Almost buried in the whirlwind of news on school closings is the Chicago Teachers Union election, in which challenger Tanya Saunders-Wolffe is seeking to oust current President Karen Lewis.

Voting kicked off today, and early results may be released as soon as this evening.

Saunders-Wolffe, a guidance counselor at Jesse Owens Elementary on the Far South Side, is waging an uphill battle to unseat Lewis, harnessing dissatisfaction among many teachers with the latest union contract.

Saunders-Wolffe has also criticized Lewis and the current leadership team for their tactics against the district and City Hall.

“We have to give [teachers] a voice from the table. We can’t just keep screaming from the streets,” Saunders-Wolffe told Catalyst Chicago in March. 

“We have done so many school visits. Teachers are really unhappy with the contract,” said Mary Ellen Sanchez, opposition candidate for recording secretary, who was outside Byrne Elementary in Garfield Ridge this morning. Sanchez teaches 3rd grade at Byrne.

Candidates on Saunders-Wolffe’s opposition slate, the Coalition to Save Our Union, are pledging to focus more on member services, which they charge have fallen by the wayside as Lewis’ team, the Caucus of Rank and File Educators, focuses on organizing. Organizing is a major component of CORE’s strategy, as Lewis’ team led the CTU through a week-long teachers’ strike last fall, Chicago’s first in 25 years. Immediately after the strike, CORE switched gears to fight school closings through protests and partnerships forged with community and parent groups.

The Coalition also wants to rebuild the union’s bridges with district management, despite a relationship that has grown increasingly bitter in recent years.

At Byrne, teachers enumerated the issues that swayed them to support the Coalition, many of them boiling down to unhappiness with the contract: longer days and hours that the pay raise didn’t make up for, a cut to paid before-school prep time, and an agreement to drop litigation over the contractually promised 4 percent raises that teachers didn’t get during the 2011-2012 school year.

“People were getting scared [because] the strike was too long,” and thus gave in too much at the negotiating table, said librarian Mary Beth Corbin. She also complained that even though the contract ended up including incentives to participate in a wellness plan, and even teachers who are participating are being charged due to bureaucratic snafus.

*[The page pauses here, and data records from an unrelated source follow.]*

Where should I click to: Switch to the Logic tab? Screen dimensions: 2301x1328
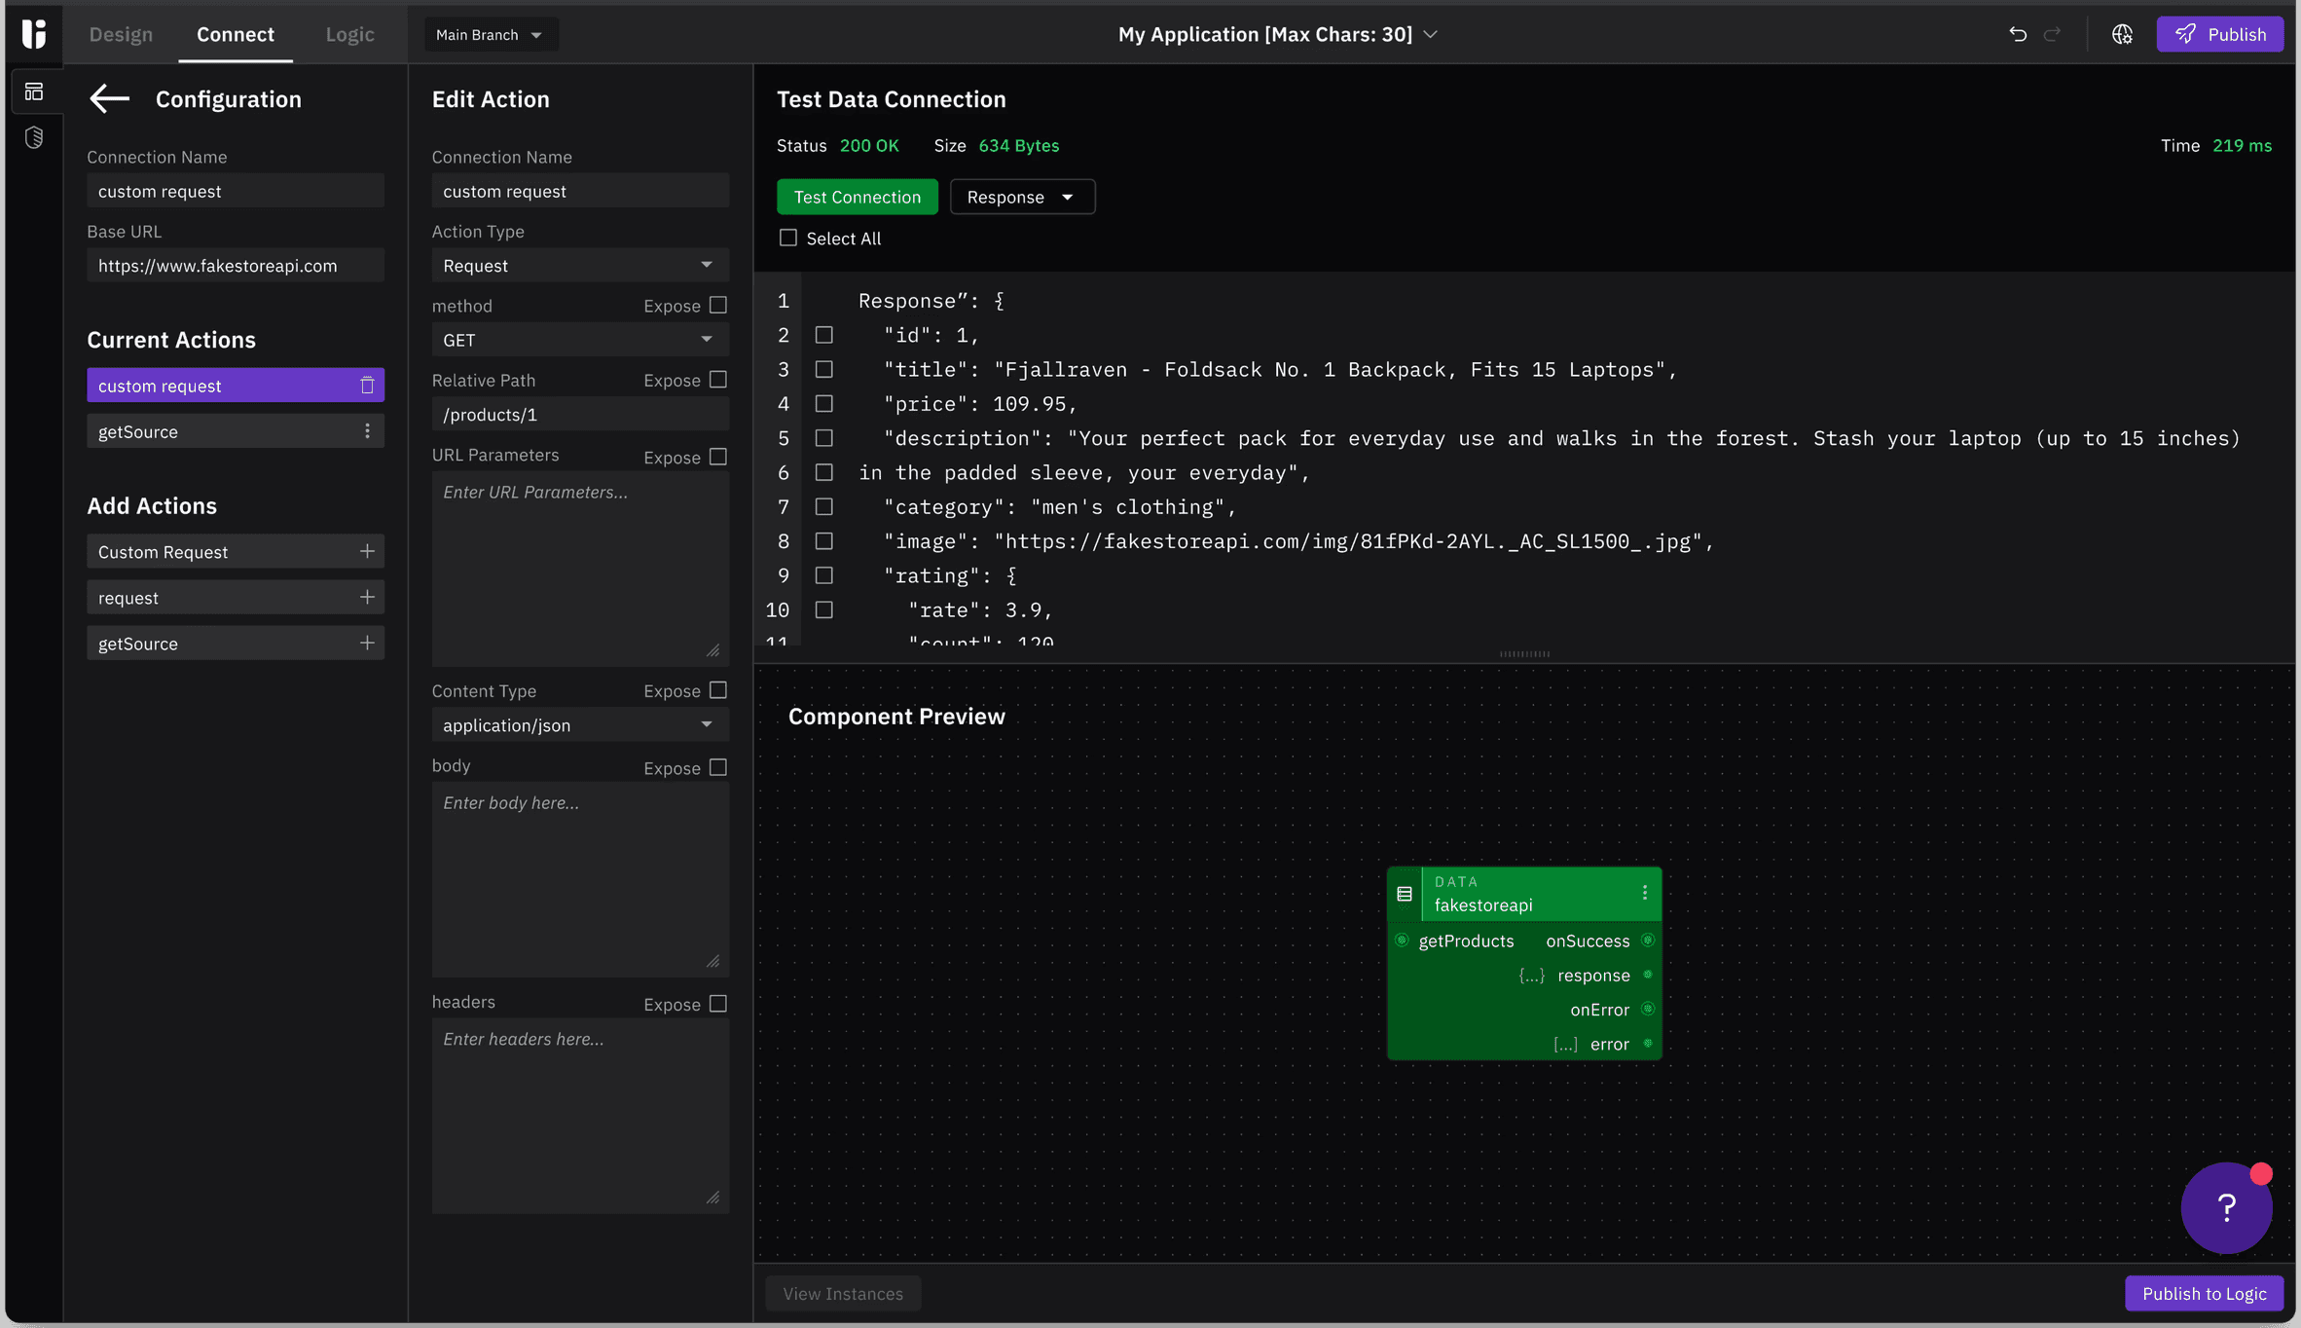point(349,34)
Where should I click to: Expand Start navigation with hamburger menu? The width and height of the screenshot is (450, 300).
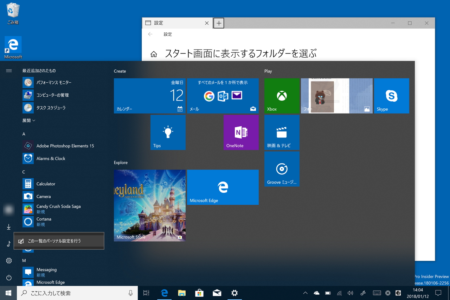click(8, 70)
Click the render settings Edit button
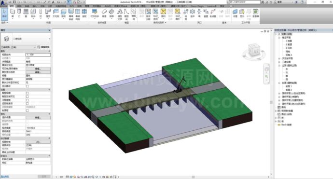Image resolution: width=333 pixels, height=179 pixels. 38,117
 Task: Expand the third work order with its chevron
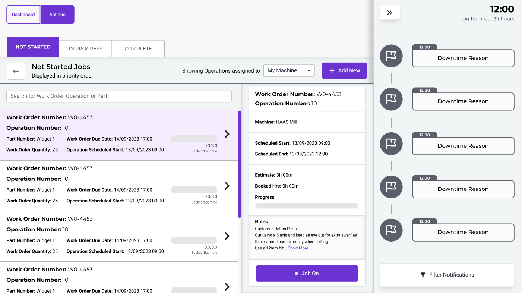pos(227,236)
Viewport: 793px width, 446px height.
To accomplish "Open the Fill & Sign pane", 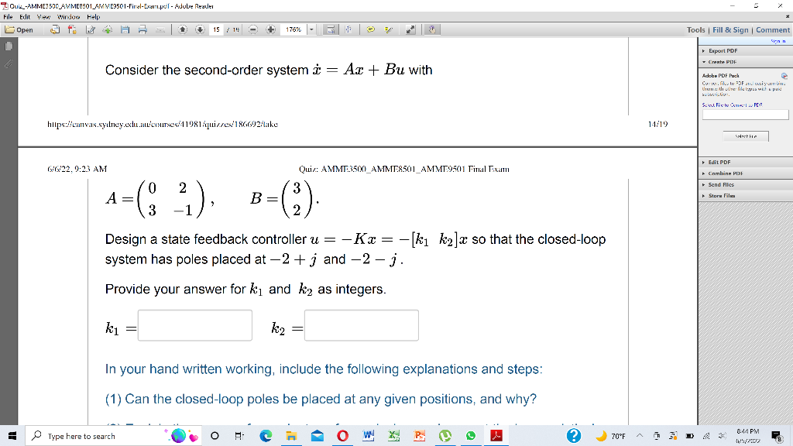I will [x=730, y=30].
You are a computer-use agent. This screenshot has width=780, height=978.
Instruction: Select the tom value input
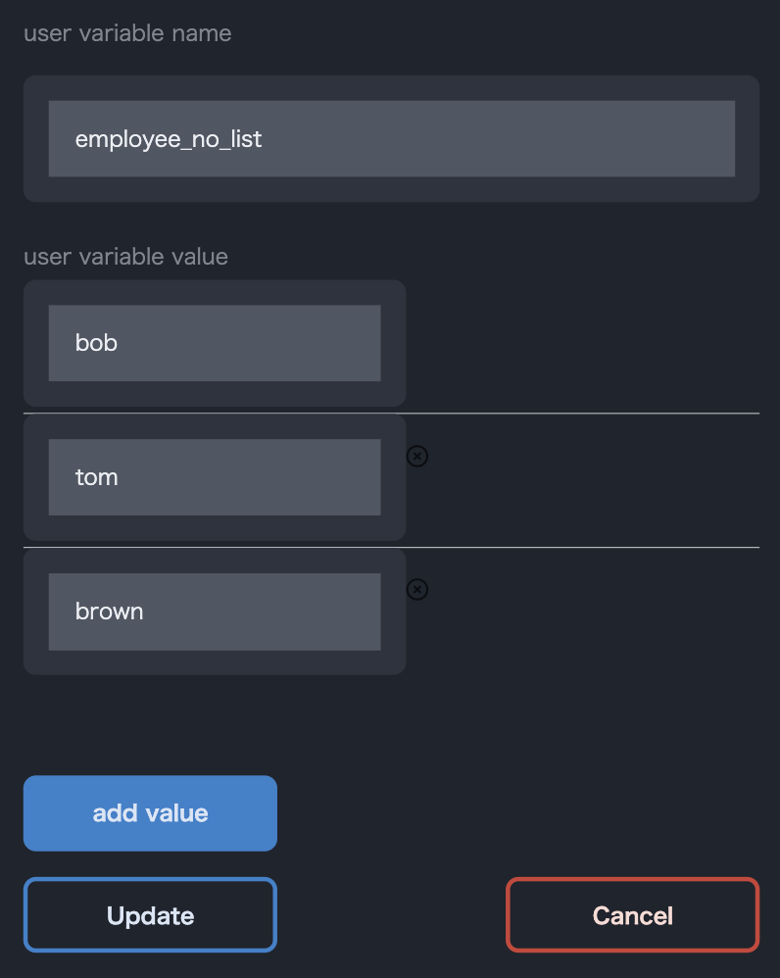[x=215, y=477]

Scott Worden, Byrne’s special education teacher, said he was undecided but also felt the contract left much to be desired. “With the strike, I don’t think we gained anything,” Worden said. “No matter who’s in charge, we always lose something as teachers. The board’s going to win, because they’re going to sneak something in.”

At Kenwood Academy High School in Hyde Park, many teachers said they supported CORE and cited Lewis’ handling of the strike.

 “I trust the leaders who led us through the strike to carry us through another year,” said science teacher Barbara Richter. Coreen Uhl, another staff member at the school, said Lewis “did a great job representing us during the strike, so I’ll be taking that into account.”

Added history teacher Shannon League: “I don’t think we could have asked for much more. In negotiations, you have to give a little.”